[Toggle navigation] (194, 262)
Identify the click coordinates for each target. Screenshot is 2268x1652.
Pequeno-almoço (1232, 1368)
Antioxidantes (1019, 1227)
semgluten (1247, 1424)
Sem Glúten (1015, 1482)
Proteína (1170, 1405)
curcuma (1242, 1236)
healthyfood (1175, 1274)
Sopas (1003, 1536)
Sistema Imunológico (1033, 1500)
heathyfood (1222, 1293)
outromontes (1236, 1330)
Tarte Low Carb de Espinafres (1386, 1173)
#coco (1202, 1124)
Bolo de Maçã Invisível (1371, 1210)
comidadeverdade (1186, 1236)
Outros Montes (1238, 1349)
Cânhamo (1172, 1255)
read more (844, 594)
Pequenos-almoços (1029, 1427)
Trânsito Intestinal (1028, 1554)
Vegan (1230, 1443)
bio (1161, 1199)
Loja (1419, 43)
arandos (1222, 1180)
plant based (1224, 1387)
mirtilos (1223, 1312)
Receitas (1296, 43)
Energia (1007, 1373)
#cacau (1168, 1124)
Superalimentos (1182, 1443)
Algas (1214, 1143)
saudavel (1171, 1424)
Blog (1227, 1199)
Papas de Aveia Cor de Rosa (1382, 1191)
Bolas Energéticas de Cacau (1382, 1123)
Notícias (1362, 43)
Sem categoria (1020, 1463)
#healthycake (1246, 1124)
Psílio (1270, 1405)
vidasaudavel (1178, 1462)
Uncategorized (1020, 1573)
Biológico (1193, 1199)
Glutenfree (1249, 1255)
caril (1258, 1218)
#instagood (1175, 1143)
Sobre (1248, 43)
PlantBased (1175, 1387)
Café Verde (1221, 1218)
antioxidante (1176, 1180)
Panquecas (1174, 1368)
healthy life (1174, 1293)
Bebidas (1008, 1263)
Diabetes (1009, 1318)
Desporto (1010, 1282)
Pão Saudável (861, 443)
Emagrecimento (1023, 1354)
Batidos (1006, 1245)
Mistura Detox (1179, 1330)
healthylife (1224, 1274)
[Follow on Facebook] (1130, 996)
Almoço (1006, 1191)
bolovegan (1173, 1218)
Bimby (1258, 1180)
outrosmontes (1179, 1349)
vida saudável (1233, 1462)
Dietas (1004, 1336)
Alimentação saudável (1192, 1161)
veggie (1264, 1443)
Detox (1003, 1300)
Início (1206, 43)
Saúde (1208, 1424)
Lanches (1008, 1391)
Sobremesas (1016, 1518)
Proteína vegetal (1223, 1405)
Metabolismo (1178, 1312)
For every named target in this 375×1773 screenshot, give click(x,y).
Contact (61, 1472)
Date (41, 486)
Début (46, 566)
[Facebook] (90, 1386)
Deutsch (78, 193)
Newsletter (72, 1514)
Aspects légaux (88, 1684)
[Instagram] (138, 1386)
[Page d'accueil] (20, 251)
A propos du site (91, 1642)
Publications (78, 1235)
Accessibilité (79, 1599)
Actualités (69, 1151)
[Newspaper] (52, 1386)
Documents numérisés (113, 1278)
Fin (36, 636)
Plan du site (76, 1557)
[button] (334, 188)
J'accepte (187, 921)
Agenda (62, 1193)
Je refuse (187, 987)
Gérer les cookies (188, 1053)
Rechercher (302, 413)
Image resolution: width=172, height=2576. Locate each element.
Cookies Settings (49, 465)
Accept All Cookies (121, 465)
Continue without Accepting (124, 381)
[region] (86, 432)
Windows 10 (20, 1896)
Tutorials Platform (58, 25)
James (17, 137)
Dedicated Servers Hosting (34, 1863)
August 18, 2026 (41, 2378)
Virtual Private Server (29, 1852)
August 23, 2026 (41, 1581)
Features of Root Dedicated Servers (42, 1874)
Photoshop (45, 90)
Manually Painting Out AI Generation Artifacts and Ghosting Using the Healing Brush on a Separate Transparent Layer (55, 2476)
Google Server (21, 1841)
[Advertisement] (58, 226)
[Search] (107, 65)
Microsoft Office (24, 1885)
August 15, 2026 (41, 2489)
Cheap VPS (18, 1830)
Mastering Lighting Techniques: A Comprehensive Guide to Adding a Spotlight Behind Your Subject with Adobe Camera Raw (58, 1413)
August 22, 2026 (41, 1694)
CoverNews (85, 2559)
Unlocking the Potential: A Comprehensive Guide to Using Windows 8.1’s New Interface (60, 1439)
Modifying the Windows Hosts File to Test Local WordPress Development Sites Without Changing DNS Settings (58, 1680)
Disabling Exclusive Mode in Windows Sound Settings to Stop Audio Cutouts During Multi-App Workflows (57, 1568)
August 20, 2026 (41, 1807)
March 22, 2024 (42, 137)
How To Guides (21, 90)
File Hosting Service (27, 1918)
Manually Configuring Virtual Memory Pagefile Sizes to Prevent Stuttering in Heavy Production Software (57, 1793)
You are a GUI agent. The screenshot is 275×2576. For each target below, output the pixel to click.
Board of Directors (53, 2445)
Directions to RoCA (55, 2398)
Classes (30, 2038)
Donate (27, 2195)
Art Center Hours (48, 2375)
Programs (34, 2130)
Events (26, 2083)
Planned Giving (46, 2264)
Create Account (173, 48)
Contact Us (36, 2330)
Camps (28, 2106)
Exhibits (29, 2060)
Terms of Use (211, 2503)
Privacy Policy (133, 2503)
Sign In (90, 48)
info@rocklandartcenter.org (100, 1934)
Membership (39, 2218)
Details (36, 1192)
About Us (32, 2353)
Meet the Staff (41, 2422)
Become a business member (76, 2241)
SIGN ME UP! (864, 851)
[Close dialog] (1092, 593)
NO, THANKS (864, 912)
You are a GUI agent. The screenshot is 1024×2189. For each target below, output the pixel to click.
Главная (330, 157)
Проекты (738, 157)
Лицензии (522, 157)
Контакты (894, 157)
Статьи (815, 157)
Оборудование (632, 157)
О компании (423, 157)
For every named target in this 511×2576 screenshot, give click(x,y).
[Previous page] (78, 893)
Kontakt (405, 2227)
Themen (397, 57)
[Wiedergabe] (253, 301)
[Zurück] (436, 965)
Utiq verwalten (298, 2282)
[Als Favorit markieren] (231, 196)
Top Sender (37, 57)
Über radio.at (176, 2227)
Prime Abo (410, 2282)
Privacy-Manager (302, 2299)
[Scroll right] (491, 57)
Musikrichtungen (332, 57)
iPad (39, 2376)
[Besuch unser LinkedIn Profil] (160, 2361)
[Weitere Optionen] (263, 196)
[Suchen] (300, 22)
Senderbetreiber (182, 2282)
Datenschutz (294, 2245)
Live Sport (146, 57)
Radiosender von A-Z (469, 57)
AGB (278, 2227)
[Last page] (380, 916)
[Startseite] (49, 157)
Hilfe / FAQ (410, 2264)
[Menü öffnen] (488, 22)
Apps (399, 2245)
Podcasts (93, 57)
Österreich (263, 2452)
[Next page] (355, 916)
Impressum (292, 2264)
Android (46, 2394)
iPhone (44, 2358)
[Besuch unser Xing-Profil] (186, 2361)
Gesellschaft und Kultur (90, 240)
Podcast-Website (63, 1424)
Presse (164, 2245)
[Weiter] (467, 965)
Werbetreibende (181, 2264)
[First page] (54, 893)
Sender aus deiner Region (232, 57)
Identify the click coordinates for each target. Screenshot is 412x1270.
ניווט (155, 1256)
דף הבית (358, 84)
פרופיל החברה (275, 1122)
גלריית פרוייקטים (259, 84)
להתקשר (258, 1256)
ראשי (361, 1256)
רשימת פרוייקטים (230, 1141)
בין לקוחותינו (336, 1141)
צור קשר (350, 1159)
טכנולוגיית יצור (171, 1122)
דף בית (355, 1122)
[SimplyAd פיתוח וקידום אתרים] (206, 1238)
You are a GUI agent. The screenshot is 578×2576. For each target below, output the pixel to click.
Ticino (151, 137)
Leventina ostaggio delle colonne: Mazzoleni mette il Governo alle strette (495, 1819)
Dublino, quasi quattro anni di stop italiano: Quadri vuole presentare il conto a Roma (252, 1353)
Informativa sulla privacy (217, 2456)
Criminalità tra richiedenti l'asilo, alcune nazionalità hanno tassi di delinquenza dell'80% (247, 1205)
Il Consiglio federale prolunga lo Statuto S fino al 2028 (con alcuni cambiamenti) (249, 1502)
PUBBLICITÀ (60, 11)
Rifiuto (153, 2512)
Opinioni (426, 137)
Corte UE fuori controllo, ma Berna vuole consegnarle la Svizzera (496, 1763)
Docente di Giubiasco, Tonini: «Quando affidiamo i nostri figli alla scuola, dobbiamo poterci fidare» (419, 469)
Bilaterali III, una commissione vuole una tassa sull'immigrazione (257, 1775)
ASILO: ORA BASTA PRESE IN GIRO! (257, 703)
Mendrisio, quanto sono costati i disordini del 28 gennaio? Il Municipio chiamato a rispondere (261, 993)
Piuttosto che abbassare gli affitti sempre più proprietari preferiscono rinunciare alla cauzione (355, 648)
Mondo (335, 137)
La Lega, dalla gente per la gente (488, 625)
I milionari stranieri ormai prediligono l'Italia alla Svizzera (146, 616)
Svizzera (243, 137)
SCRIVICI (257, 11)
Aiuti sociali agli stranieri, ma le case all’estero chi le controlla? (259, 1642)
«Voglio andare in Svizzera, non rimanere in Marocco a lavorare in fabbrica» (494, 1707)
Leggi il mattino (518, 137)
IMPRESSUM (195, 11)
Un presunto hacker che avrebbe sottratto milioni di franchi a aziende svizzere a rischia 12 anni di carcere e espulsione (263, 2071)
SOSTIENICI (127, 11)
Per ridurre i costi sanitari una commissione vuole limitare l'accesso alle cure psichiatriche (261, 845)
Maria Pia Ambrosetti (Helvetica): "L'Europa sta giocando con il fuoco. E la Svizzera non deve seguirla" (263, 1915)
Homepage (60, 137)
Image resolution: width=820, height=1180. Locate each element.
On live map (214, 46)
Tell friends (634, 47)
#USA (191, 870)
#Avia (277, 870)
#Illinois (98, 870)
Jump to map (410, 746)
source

→ **PROBLEM**: Please transcribe exactly the lines above from the line that has "Create Account (173, 48)" up to and including the line that has "iPhone (44, 2358)"; no other line belongs in the answer.

→ **RESULT FOR THIS TASK**:
Create Account (173, 48)
Contact Us (36, 2330)
Camps (28, 2106)
Exhibits (29, 2060)
Terms of Use (211, 2503)
Privacy Policy (133, 2503)
Sign In (90, 48)
info@rocklandartcenter.org (100, 1934)
Membership (39, 2218)
Details (36, 1192)
About Us (32, 2353)
Meet the Staff (41, 2422)
Become a business member (76, 2241)
SIGN ME UP! (864, 851)
[Close dialog] (1092, 593)
NO, THANKS (864, 912)
You are a GUI agent. The screenshot is 1024×2189. For each target below, output the pixel to click.
Главная (330, 157)
Проекты (738, 157)
Лицензии (522, 157)
Контакты (894, 157)
Статьи (815, 157)
Оборудование (632, 157)
О компании (423, 157)
For every named target in this 511×2576 screenshot, give click(x,y).
[Previous page] (78, 893)
Kontakt (405, 2227)
Themen (397, 57)
[Wiedergabe] (253, 301)
[Zurück] (436, 965)
Utiq verwalten (298, 2282)
[Als Favorit markieren] (231, 196)
Top Sender (37, 57)
Über radio.at (176, 2227)
Prime Abo (410, 2282)
Privacy-Manager (302, 2299)
[Scroll right] (491, 57)
Musikrichtungen (332, 57)
iPad (39, 2376)
[Besuch unser LinkedIn Profil] (160, 2361)
[Weitere Optionen] (263, 196)
[Suchen] (300, 22)
Senderbetreiber (182, 2282)
Datenschutz (294, 2245)
Live Sport (146, 57)
Radiosender von A-Z (469, 57)
AGB (278, 2227)
[Last page] (380, 916)
[Startseite] (49, 157)
Hilfe / FAQ (410, 2264)
[Menü öffnen] (488, 22)
Apps (399, 2245)
Podcasts (93, 57)
Österreich (263, 2452)
[Next page] (355, 916)
Impressum (292, 2264)
Android (46, 2394)
iPhone (44, 2358)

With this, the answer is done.